Mastercard has placed a nearly $2 billion bet on its stablecoin payments future, while the Bank of England says stablecoin issuers unhappy with fiat reserve requirements should consider themselves fortunate it’s not worse. On Tuesday Mastercard announced that it had reached a definitive agreement to acquire BVNK, a stablecoin infrastructure firm, in a deal valued at up to $1.8 billion, including $300 million in contingent payments. The closing is expected later this year and will broaden Mastercard’s end-to-end support of digital assets and value movement across currencies, rails, and regions.
Mastercard said the key to supporting stablecoin use cases—cross-border remittances, payouts, P2P and B2B payments, and more—is connecting stablecoin rails to existing fiat rails. The union of the two firms will deliver trusted interoperability at scale that can seamlessly connect across systems.
Mastercard’s chief product officer, Jorn Lambert, said most financial institutions and fintechs will in time provide digital currency services, be it with stablecoins or tokenized deposits, and adding on-chain rails to our network will support speed and programmability for virtually every type of transaction. BVNK handled $30 billion in stablecoin payments last year, but co-founder and CEO Jesse Hemson-Struthers claimed we have only scratched the surface of what’s possible. This deal brings together complementary capabilities to define and deliver the future of money.
BVNK and Mastercard were discussing some kind of tie-up last year, but these talks were thought to have been mothballed.
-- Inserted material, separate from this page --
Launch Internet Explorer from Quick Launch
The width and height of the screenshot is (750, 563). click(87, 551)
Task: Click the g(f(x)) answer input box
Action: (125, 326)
BVNK’s other suitors included the Coinbase exchange, which reportedly offered $2 billion to acquire the firm last year after Coinbase Ventures took a stake in BVNK in December 2024. Meanwhile, Visa, which has its own stablecoin ambitions, is both a BVNK partner and investor.
Last week Mastercard announced its new Crypto Partner Program, a global initiative that brings together more than 85 crypto-native companies, payments providers, and financial institutions to create a forum for meaningful dialogue and collaboration as this space continues to mature. Mastercard said program participants will engage with Mastercard teams on the design and direction of future products and services. The focus is practical execution: translating technical innovation into scalable, compliant use cases that can operate across markets and integrate seamlessly into everyday commerce.
A name conspicuously absent from the list is Tether, issuer of the market-leading USDT stablecoin. Wells Fargo, PayPal, and other mainstream financial giants are making their forays into the stablecoin sphere, including Wells Fargo (NASDAQ: WFC), which earlier this month filed a trademark application for “WFUSD.” PayPal chose St. Patrick’s Day to announce expanding access to its PYUSD stablecoin via PayPal accounts to 70 markets worldwide.
Customers in these markets can now buy, hold, send, and receive PYUSD directly from their PayPal accounts, a perk previously available only to customers in the U.S. and U.K. PayPal’s GM of crypto, May Zabaneh, said: “Consumers and businesses around the world are looking for faster, more seamless ways to transact globally, and the current system still charges too much, takes too long, and settles on timelines that were designed for a different era.” PayPal launched PYUSD in August 2023 via a partnership with Paxos, but it took two years for the token’s market cap to surpass $1 billion. However, the cap took off like a rocket last September and currently sits at $4.1 billion, seventh-highest among U.S. dollar stablecoins.